Trade at External Venue

Once the temporary capital of 1000 HBAR from Sigmaswap is obtained. We now can trade this for 220 USDC on another DEX. Once the USDC is received, we need to return (pay) the USDC back to Sigmaswap. As mentioned, the amount required to cover 1000 HBAR is 200 USDC, calculated via getAmountIn. Therefore, after returning 200 of the USDC back to the Sigmaswap pair, you are left with 20 USDC of profit!

Instant Leverage

Flash swaps can be used to improve the efficiency of levering up using lending protocols and Sigmaswap.

Consider a lending protocol in its simplest form: a system which accepts HBAR as collateral and allows USDC to be minted against it while ensuring that the value of the HBAR never drops below 150% of the value of the USDC.

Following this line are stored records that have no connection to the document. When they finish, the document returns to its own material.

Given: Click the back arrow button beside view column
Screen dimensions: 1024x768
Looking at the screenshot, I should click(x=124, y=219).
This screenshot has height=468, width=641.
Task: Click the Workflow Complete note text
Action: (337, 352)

Say we use this system to deposit a principal amount of 3000 HBAR, and mint the maximum amount of USDC. At a price of 1000 HBAR / 200 USDC, we receive 400 USDC. In theory, we could lever this position up by selling the USDC for more HBAR, depositing this HBAR, minting the maximum amount of USDC (which would be less this time), and repeating until we've reached our desired leverage level.

It is quite simple to use Sigmaswap as a liquidity source for the USDC-to-HBAR component of this process. Even though gas fees on Hedera cost less than a penny, looping through protocols in this way is particularly unwise, and can lead to an issue in a volatile market condition.

Fortunately, flash swaps enable us to withdraw the full HBAR amount upfront. If we wanted 2x leverage against our 3000 HBAR principal, we could simply request 3000 HBAR in a flash swap and deposit 6000 HBAR into a lending protocol. This creates the ability to mint 800 USDC. If we mint as much as we need to cover our flash swap (e.g. 605), the remainder serves as a safety margin against price movements.